Nebraska Inheritance Tax Updates

Although Nebraska does not currently have an estate tax, it does still impose an inheritance tax. The Nebraska inheritance tax applies to an individual who (1) dies a resident of Nebraska, or (2) regardless of residency, an individual who owns real property in Nebraska at the time of their death. The inheritance tax must be filed in and paid to the county in which the decedent resided or within the county in which his or her real property was located. The inheritance tax is due and payable within twelve (12) months of the decedent’s date of death, and failure to timely file and pay the requisite tax may result in interest and penalties.

The tax rate and applicable exemption amount varies based on the degree of kinship between the decedent and the respective beneficiary. Now for some good news. On February 17, 2022, Legislative Bill 310 was signed into law. The new law effectively reduces inheritance tax rates and increased inheritance tax exemptions for deaths occurring in 2023 and beyond. 

Currently, spouses receive a full exemption from paying Nebraska inheritance taxes, and they will continue to be exempt under the new law. In addition, the inheritance tax will not apply to transfers to individuals twenty-one (21) years or younger, and there is no tax imposed upon property passing to an entity organized exclusively for religious, charitable, public, scientific, or educational purposes. Beyond that, the Nebraska inheritance tax is as follows:

Transfers to immediate family members other than the surviving spouse -- The tax rate on transfers to immediate relatives (e.g., children, grandchildren, siblings, parents, etc.) will remain 1%, however, the exemption amount will increase from $40,000 to $100,000, per beneficiary. 

Transfers to more remote family members -- The tax rate on transfers to remote relatives (e.g. aunts, uncles, nieces, and nephews) will be reduced from 13% to 11%, and the exemption amount will increase from $15,000 to $40,000, per beneficiary. 

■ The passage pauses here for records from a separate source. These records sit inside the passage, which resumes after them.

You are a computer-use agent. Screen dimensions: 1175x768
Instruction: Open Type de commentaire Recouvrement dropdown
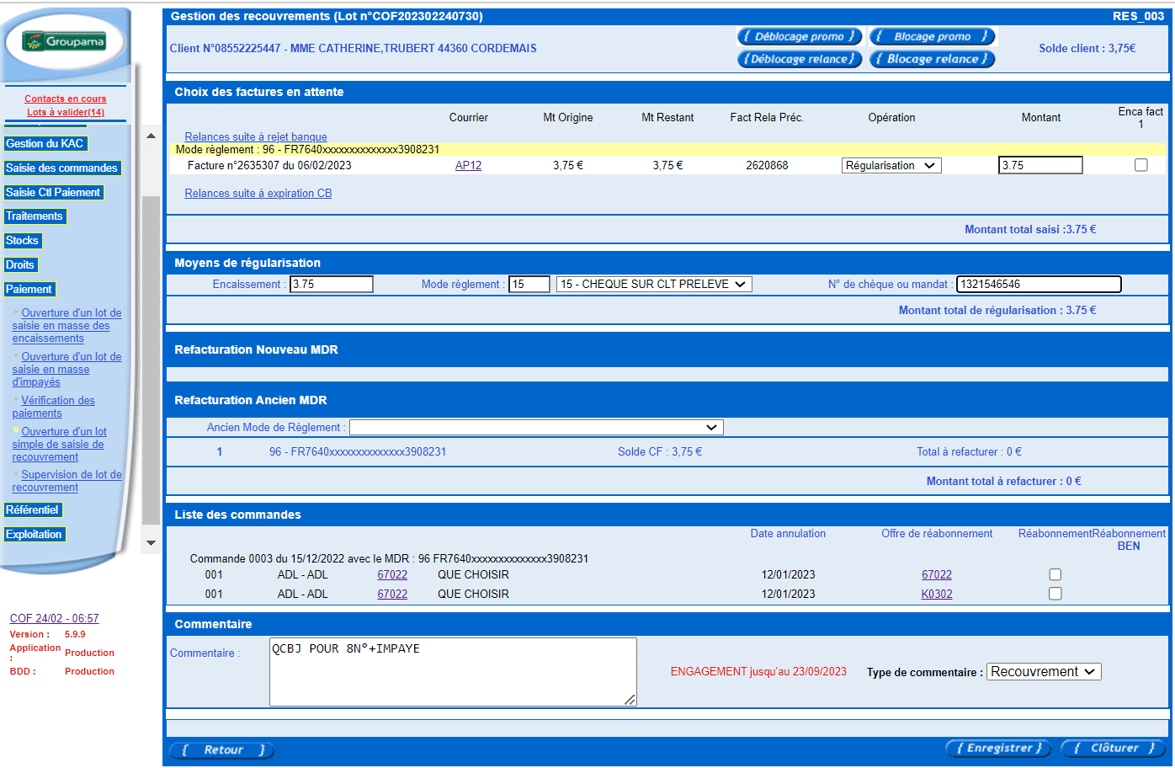tap(1044, 671)
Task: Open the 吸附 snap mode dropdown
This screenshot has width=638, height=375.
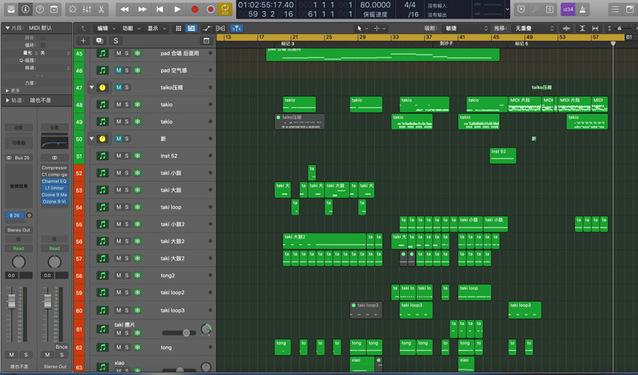Action: [x=467, y=28]
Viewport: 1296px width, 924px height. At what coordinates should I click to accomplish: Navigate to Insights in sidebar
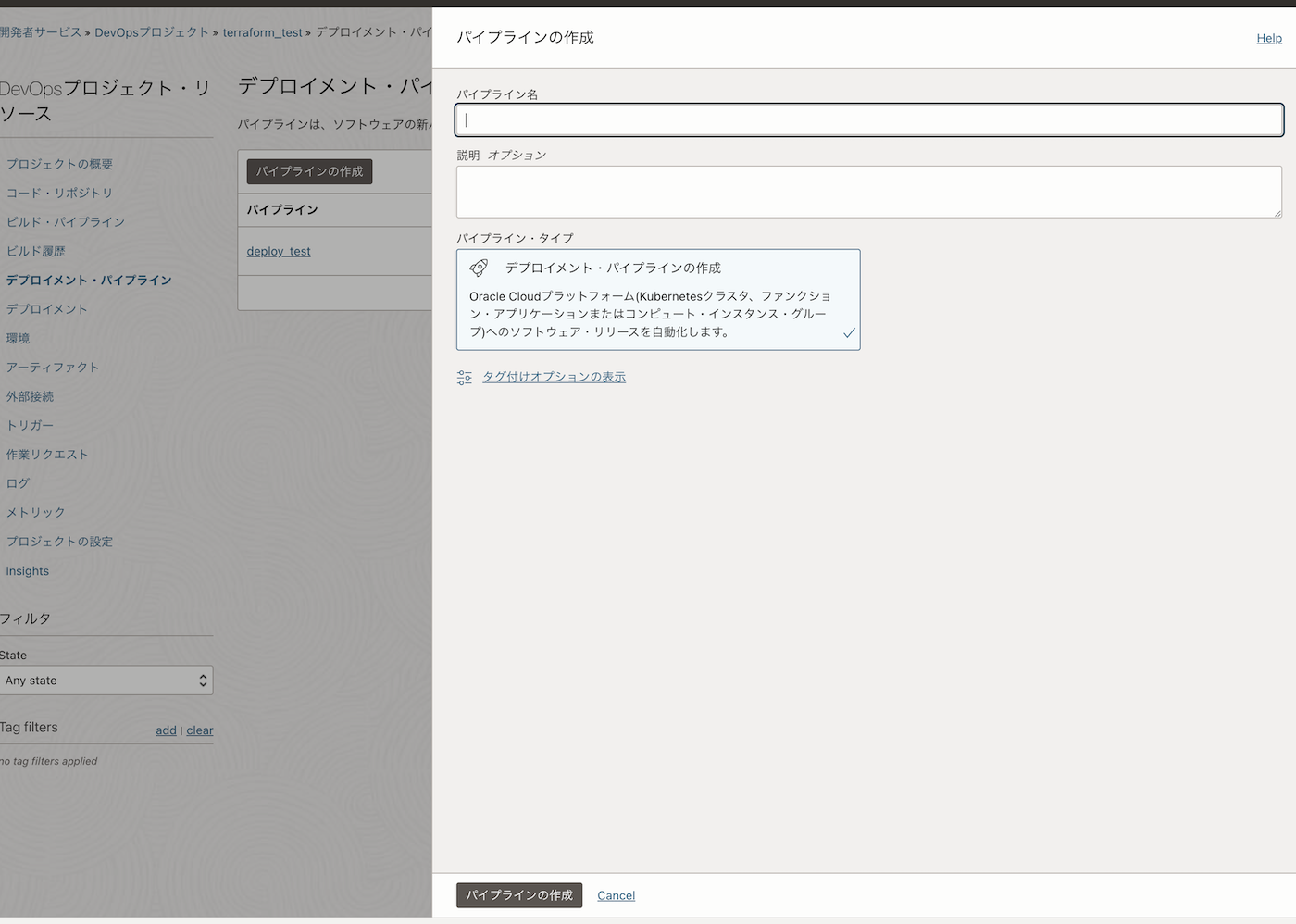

Transfers to unrelated persons -- The tax rate on transfers to unrelated individuals will be reduced from 18% to 15% and the exemption amount will increase from $10,000 to $25,000, per beneficiary.

If you have questions regarding Nebraska inheritance taxes, the aforementioned updates, or are interested in reviewing your current estate plan in light of these changes, please reach out to any of the highly knowledgeable and experienced estate planning attorneys at Erickson & Sederstrom.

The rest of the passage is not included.